Дайте раз взглянуть горюшицеНа родитель – мою матушку…
Скучают стрельцы. То к костру подойдут, то сызнова в ларьках и у рундуков топчутся. Лежат на прилавках товары разные: холсты, редина, нитки, гужи, дёготь, патока, мёд, свечи церковные, кресты медные, венчики для упокойников, опояски холщёвые, с молитвою от скорбей, от хвори, от искушений лукавого. Подторговывают стрельцы, покуда от походов свободны; ещё портняжат, сапожничают, кузнечат, гончарят. Умельцы они на рукомесло незатейное, русское. Только не те времена пошли. Иной день хоть бы плюнул кто на руку. Так без почину и бредут стрельцы восвояси. Скудно стали жить людишки московские. С каждым годом нищают все боле и боле. А «могутные» – те ныне и с русским человеком не схожи. Облик христианский утратили. Всё норовят под немца-супостата подладиться. И кафтан-то у них, и сапоги, и шапки будто русские, а поглядишь хорошенько, – как есть духом отдаёт иноземным. Да и как инако будет, ежели замест того, чтобы своего поддержать, так и рвутся «могутные» люди в Немецкую слободу, к басурманам – умельцам!
Скучают стрельцы, ведут промежду собой невесёлые тихие разговоры. Чужих хоть никого, а всё же нет-нет да уставятся подозрительно в снежную муть: не таится ли где, упаси царица небесная, подслух.
Седой Кобзарин бранится. Клин заиндевелой его бороды оттопырился кверху, словно обнюхивает старик по-гончему воздух.
– Ты прикинь… Возьми, Обросим, да прикинь умишком, – перебирает он синими от стужи губами, – каково нонеча сталося с нами…
Один за другим подходят к Кобзарину однополчане, присаживаются на корточки.
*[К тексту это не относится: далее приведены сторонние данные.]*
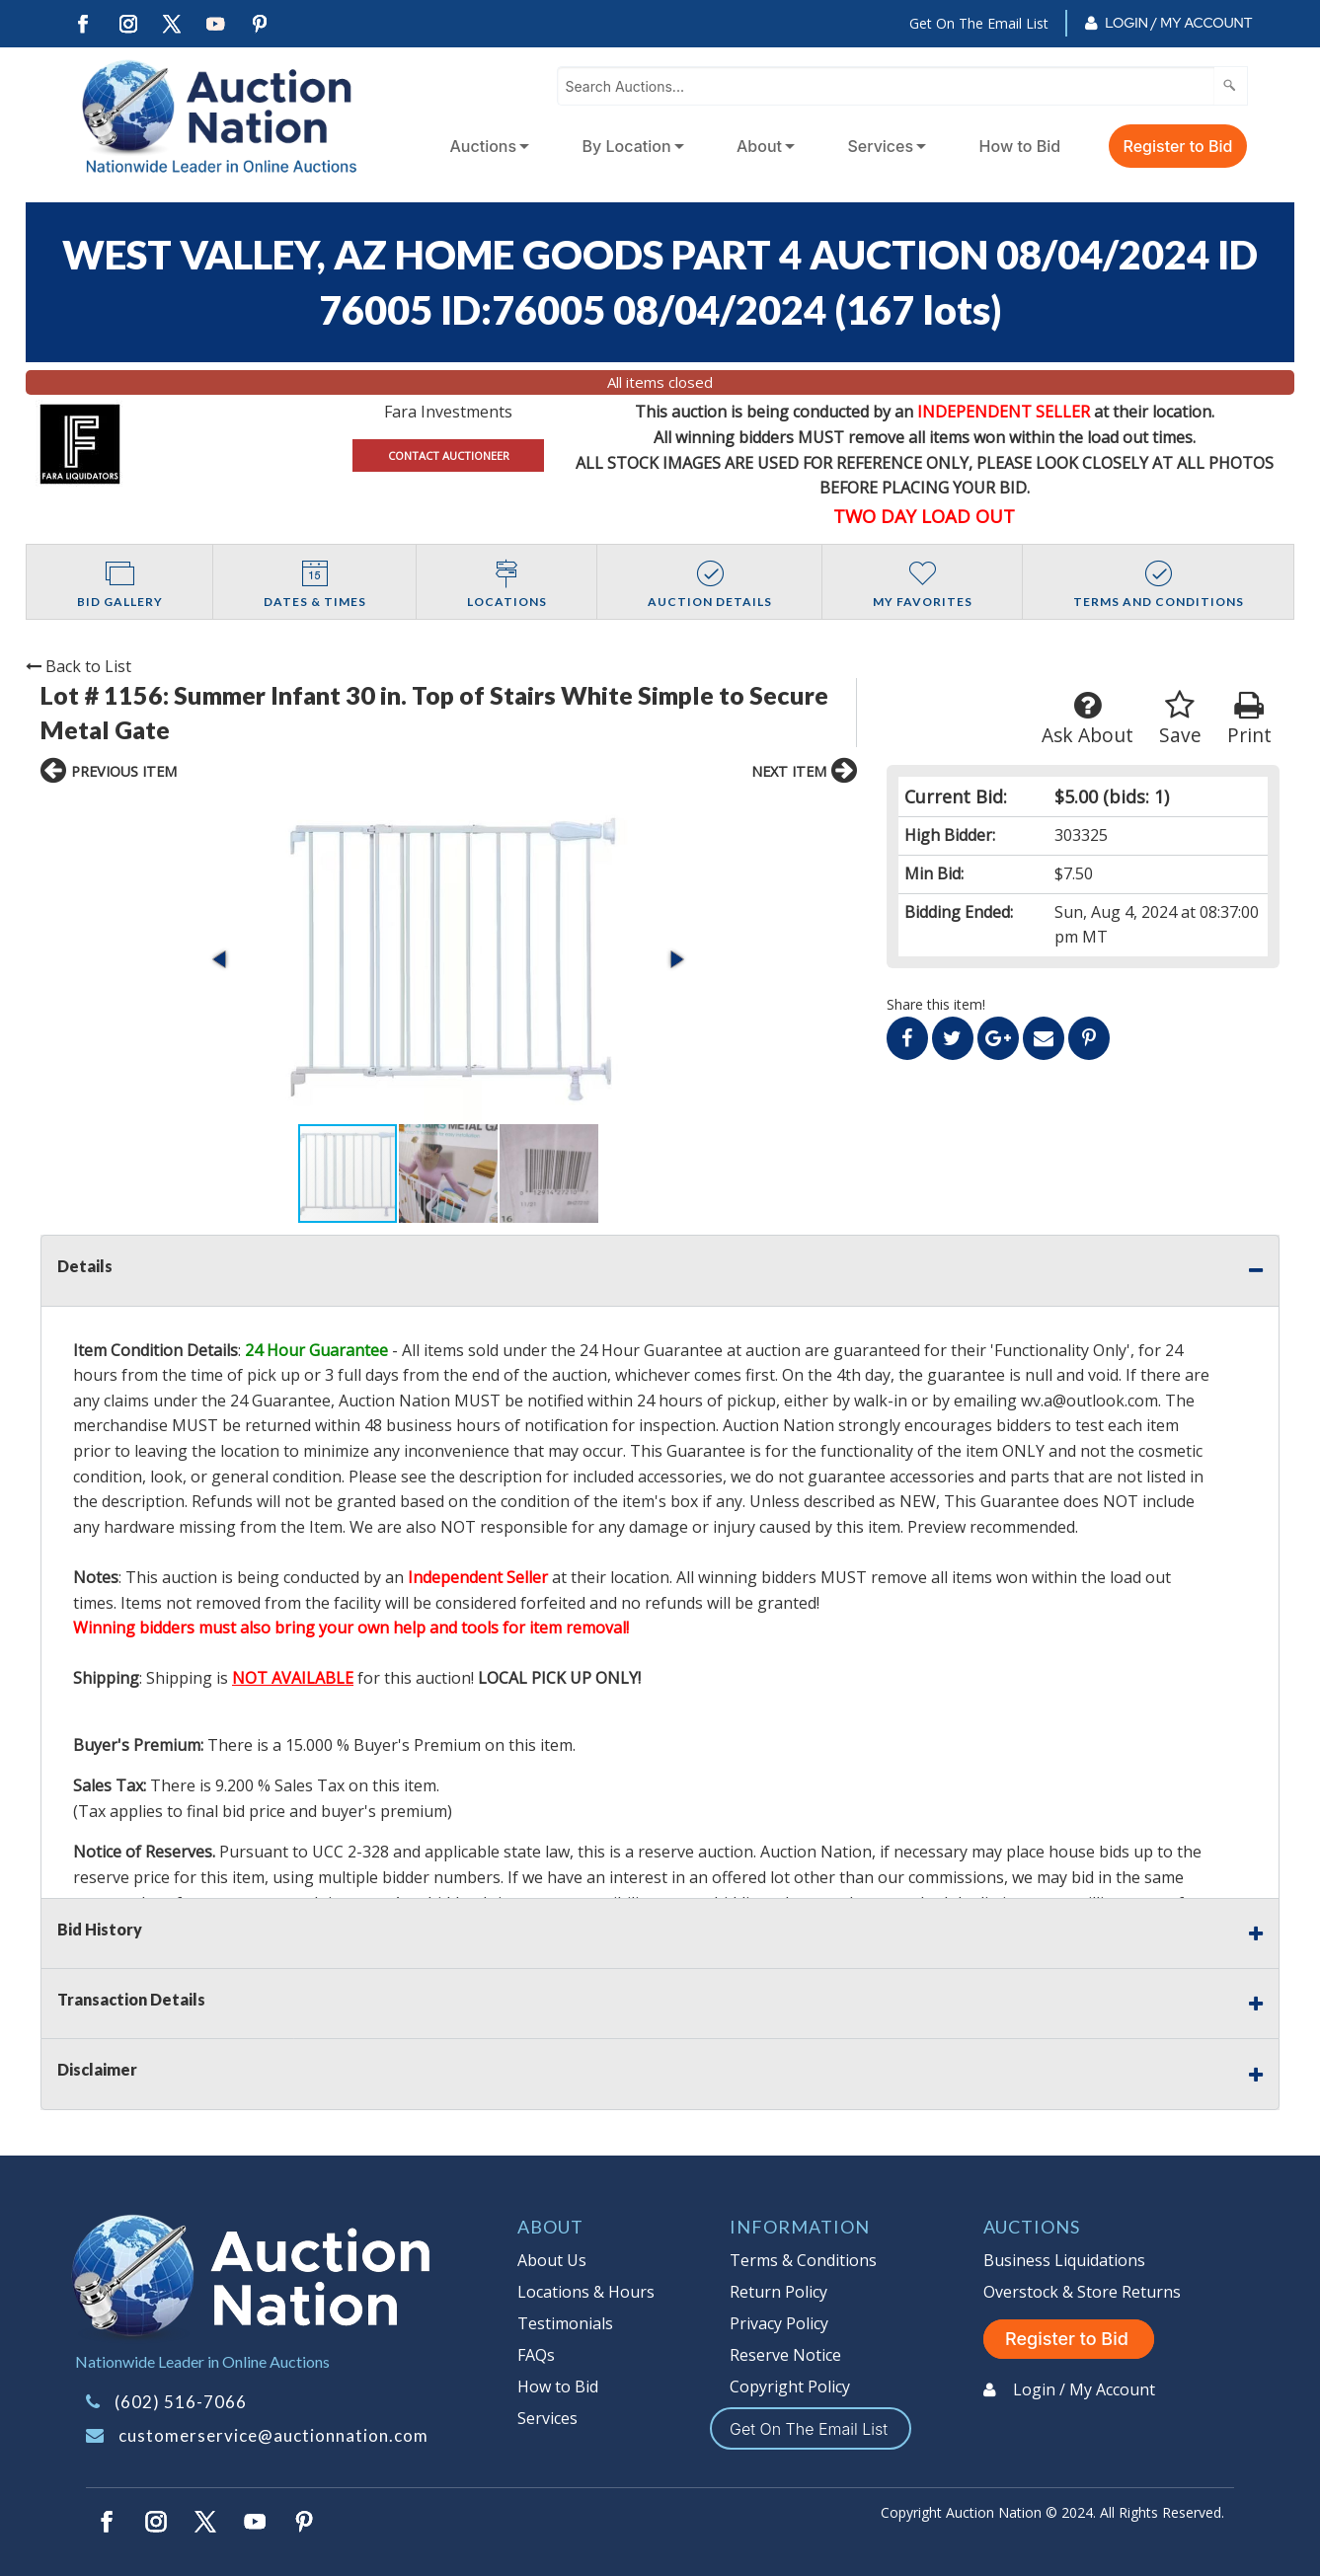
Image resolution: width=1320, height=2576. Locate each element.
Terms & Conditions (803, 2260)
– Скоро и кормиться не на что будет. Торг к басурманам весь отпадёт, а жалованье…
– Како тако жалованье? – резко перебивают товарищи старика. – Давно полковники жалованье наше в мошну свою перекладывают! Опричь обид да неправды нонеча ничем начальные люди стрельцов не жалуют!
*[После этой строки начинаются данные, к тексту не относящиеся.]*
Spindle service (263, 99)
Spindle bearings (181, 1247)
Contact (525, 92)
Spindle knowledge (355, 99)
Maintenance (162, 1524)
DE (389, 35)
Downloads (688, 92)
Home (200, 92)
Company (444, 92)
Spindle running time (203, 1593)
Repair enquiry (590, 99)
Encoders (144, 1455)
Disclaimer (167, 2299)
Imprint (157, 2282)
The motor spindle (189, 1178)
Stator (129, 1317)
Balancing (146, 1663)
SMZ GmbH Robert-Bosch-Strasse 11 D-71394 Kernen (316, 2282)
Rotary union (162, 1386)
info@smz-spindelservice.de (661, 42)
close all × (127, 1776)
А Обросим, забываясь, кричит полным голосом:
– И не токмо торг от нас к басурманам уйдёт, а и звание воинства государева отнимется у стрельцов. Что ни день, то в рейтарских да солдатских полках басурманы новшества вводят. Все по иноземному чину норовят поставить в Москве.
Клин кобзаринской бороды захмелел, тычется в стрелецкие лица, подпрыгивая в воздухе, выводит смешные кренделя и осьмёрки.